Tu hermano te encuentra cuatro años después y te lleva de regreso a casa junto a tu hijo al que han criado él y su encantadora mujer, y tú no sueltas prenda de lo que te ha pasado, de los avatares que te llevaron a caminar y caminar dejando todo atrás.
Algo traumático ha debido sucederle al individuo este y el espectador intuye que su relación amorosa fue el desencadenante, el punto de inflexión al que pronto el protagonista ha de regresar para dar sentido a su vida, a la vida de los que le rodearon y que por algún motivo dejó olvidados.
Todo ese sentido va a desplegar en una cabina erótica, en un lúgubre garito con un espejo y su reverso cristal, con un escenario, una lámpara y una silla, aquí nos va a mostrar Wender de modo magistral aquello que te atormenta, eso que deseas conocer desde el primer plano de la película.
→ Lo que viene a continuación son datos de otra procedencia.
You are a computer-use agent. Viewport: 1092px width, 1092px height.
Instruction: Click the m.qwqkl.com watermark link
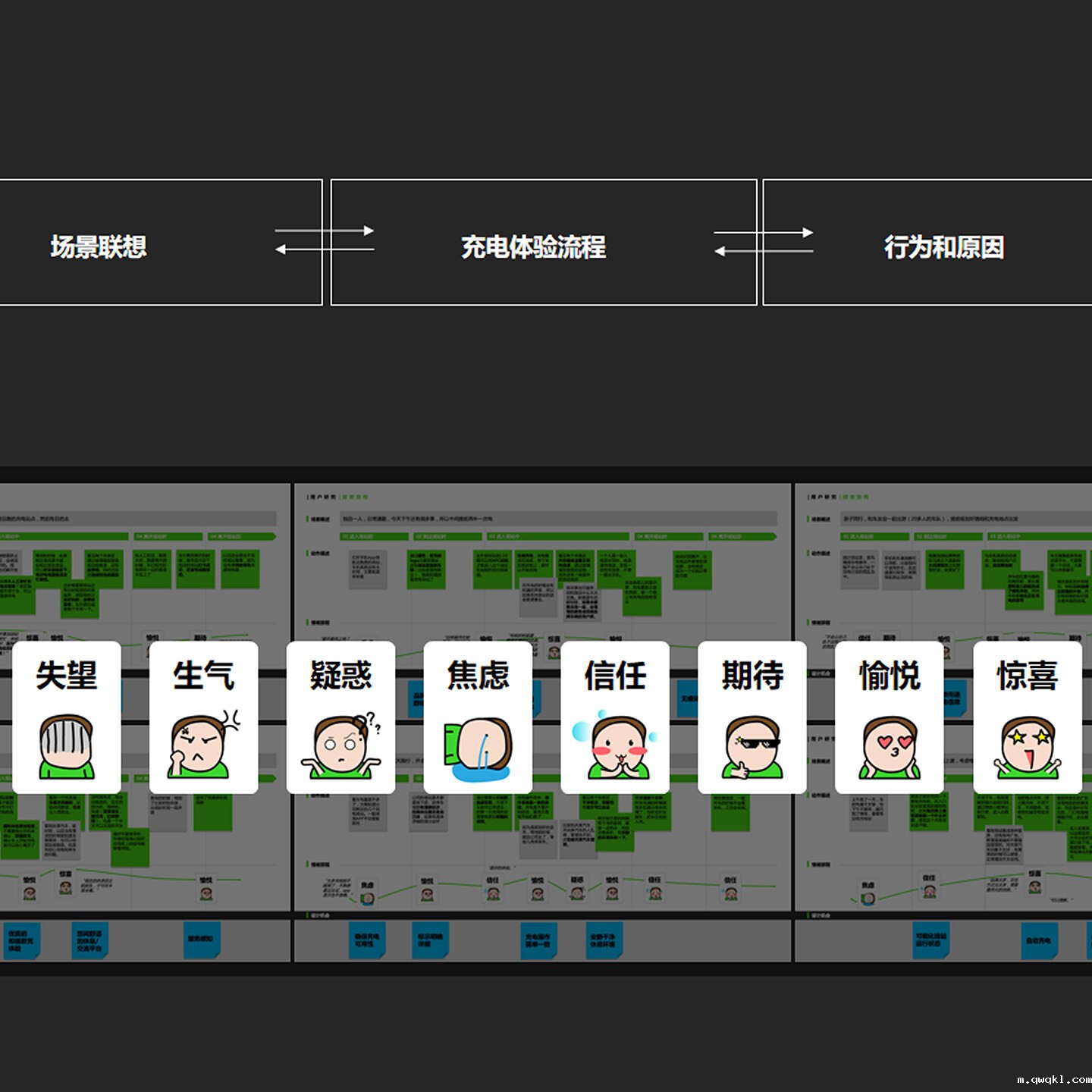click(x=1053, y=1079)
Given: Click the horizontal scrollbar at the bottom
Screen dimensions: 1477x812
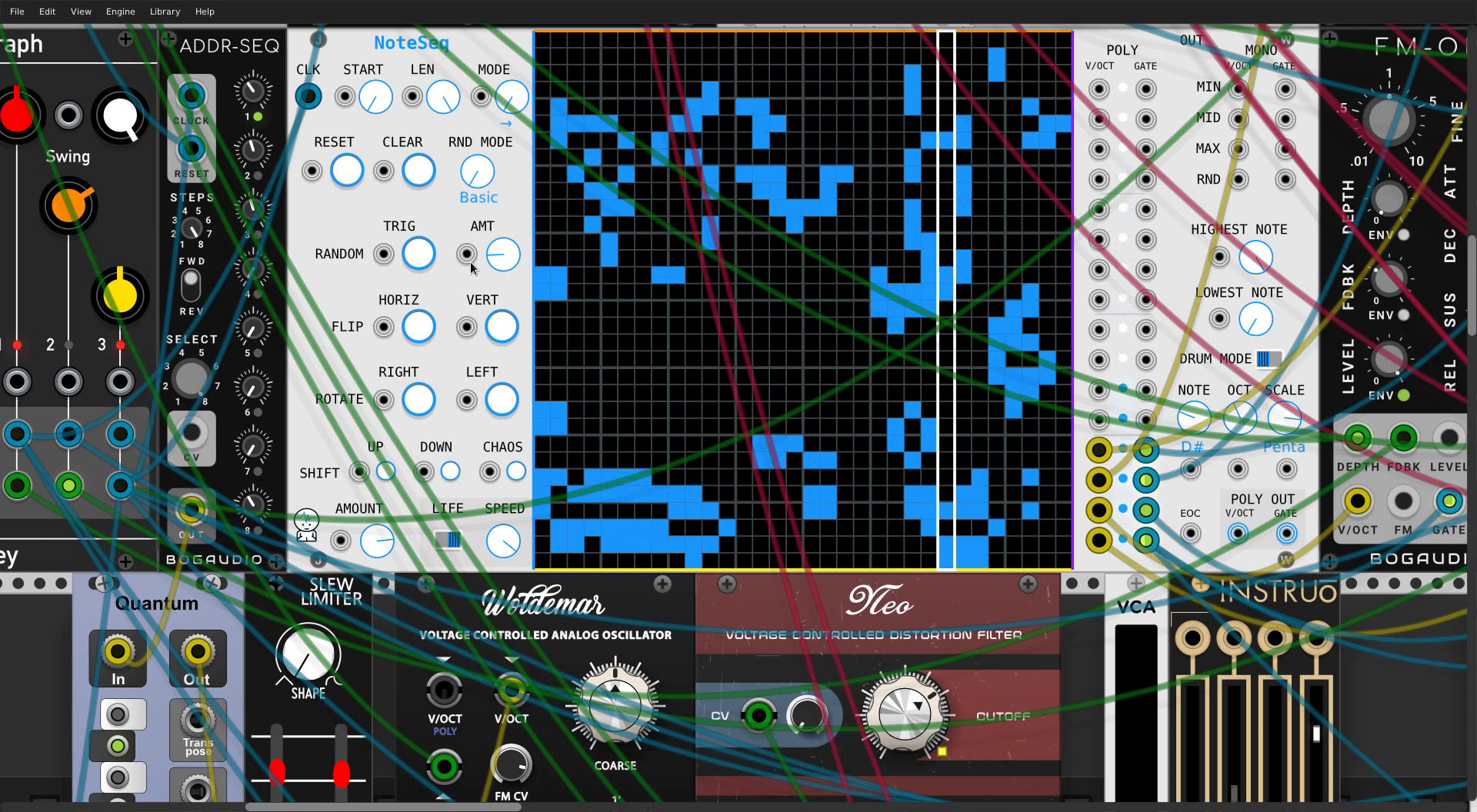Looking at the screenshot, I should tap(383, 807).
Esa historia contada en tercera persona que tanto dolor provoca, esa pasión que tanto desborda, que tantos conflictos provoca sus indeseadas colateralidades.
Todo el camino acompañado por el punteo de esa guitarra, por esa cadencia de movimiento uniforme, de un transcurrir del tiempo fuera de lugar, ensimismado, logran una apcible atmósfera que contrasta con la totalidad y brutalidad de sentimientos que se narran pero apenas son percibidos, deben de ser asumidos por el espectdor, acompasados con el ento devenir que exculpa al protagonista en su soledad, condena por la sobredosis de amor, por el miedo a perder lo que más se quiere, temor antiguo y peligroso.